Thursday, July 31, 2008

Europe: Great Rock Band and Great Basketball Destination?

So last week Josh Childress, proving that his threats were not idle, signed with a Greek professional team in a deal that was reportedly worth over $20 million (US). It's a three year deal, and he can opt out after each one of those years. Childress, who was averaging slightly above ten points a game, will now have a richer basketball salary than Kobe Bryant and be a star overseas with that ever-marketable afro. Plus, Greek chicks aren't that much worse than anything he could have pulled in the ATL.

"Secretly, little man, I just really like olives and feta cheese."

Before him, a few players of similar ability--Juan Carlos Navarro, Primoz Brezec--had re-upped overseas, but they had already played for European teams before migrating to the NBA. For a player as clearly American as Childress to decide that the international game was more profitable and promising than the NBA he dreamed of as a child is the signal of a real tipping point in the business of basketball. In the wake of his decision, many more mid-level guys have tested the waters. For example, Delonte West is mulling over a two-year $10 million deal with a Russian team--how terrifying would his neck tats be to the reds? And for the first time, pacing to Europe seems like enough of a threat that NBA teams are over-paying people (Biedrins, Andris) just to keep them from leaving. Couple that phenomenon with all the second-round draft picks from overseas electing to stay there over an NBA minimum salary, and this is significant. From my armchair, the ramifications of that Childress signing could present a very different version of the NBA to us in just a few years.

The story of Brandon Jennings, who is probably the best high school player in the country, has coincided with Childress' because he is a new breed of player as well. He has rescinded his commitment to the University of Arizona to make bank in Italy for a year before taking his rightful place in the NBA. His toying with Euroball is different though because he's still seen as a prospect. Rather than mess with high-level college competition for nothing, he wants to kill a year over there as the main attraction while making a few hundred thousand. (Plus, he didn't qualify academically for Arizona. Yikes. I doubt this is part of the equation for him, but to be honest, the education of living abroad will probably teach him more than he would learn as a U of A athlete.) But make no mistake, the NBA is his dream. This is a way to keep playing basketball, not go to school, and make money. Then he'll make the jump to playing with people in his class.


That tattoo might read "Young Money," but what it really says is: "I didn't try on my SATs."

What's different about Josh Childress is that he had already proven himself on that stage. This is a decision based entirely around the value of the contract he could receive with the present NBA salary cap and the weak US dollar versus what he could get in Greece. So it got me thinking, what would happen to the makeup of the league if more players in Josh Childress' position made the transcontinental leap?
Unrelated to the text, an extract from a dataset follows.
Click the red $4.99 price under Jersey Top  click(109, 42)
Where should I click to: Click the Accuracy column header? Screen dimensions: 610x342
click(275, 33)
The superstars will stay here no matter what. 25% of a team's payroll is still enough of a financial incentive, and the exposure the NBA provides leads to more than that in endorsements. God help us if Carmelo one day signed with Tau Ceramica. (And it would be 'Melo. All he has to do is learn how to say "stop snitchin'" en espanol.)

Someone with the name recognition of Brandon Jennings notwithstanding, the young players seem safe too. European teams don't seem to have the resources to evaluate American talent with as broad of a scouting stroke as division one colleges and NBA teams. I might be wrong about this, but it seems as if they have to wait for the player to make a name for himself here to be interested. Giving a lot of money to High School Blue Chip X wouldn't really translate into enough tickets over there to be worth it.

No, the players who are in danger of moving are the mid-level ones like Josh Childress. They have played a few years in the NBA, enough to be disillusioned by it, and have tested their skills against the best in the world. They'll never be a superstar in America and are tired of being shuffled from one team to another. If a team in Spain or Italy offers them more money to be first banana, why not take it? So what would happen if there were no NBA role players?


"Hold up, did somebody say 'no role players'?"

We would be faced with a league of peerless stars and unseasoned young dudes with nothing in between. (I guess there would be the occasional guy who is just really patriotic.) Role players are essential to basketball as distributors, rebounders, on-the-ball defenders, gritty energy players, etc. If this doomsday scenario were to happen, basketball would definitely be a worse game as a result. The role players are probably the most important to the philosophy of the game continuing to make sense. It's enough that players don't care about winning for their team or being the pride of their team's city, the spirit of teamwork would take a hit in a real way if the role players moved en masse. I realize I'm being too serious about this, since there would be good unintentional comedy as a result as well, but I don't want my league to change. And part of me thinks the Europeans know this and are sabotaging our game out of spite. What do you guys think?

Let's not tell any of the NBA players that strip clubs are better overseas. Then we'd be in trouble.

1 comment:

Michael said...

I don't think they allow pancake faces on planes anymore...something about pancakes possibly being stuffed with explosives???

Too bad Maccabi Tel Aviv is actually good, otherwise he could go over to the Motherland and lay bricks with my ancestors. What took them years and years of backbreaking labor, he would manage to build in one season.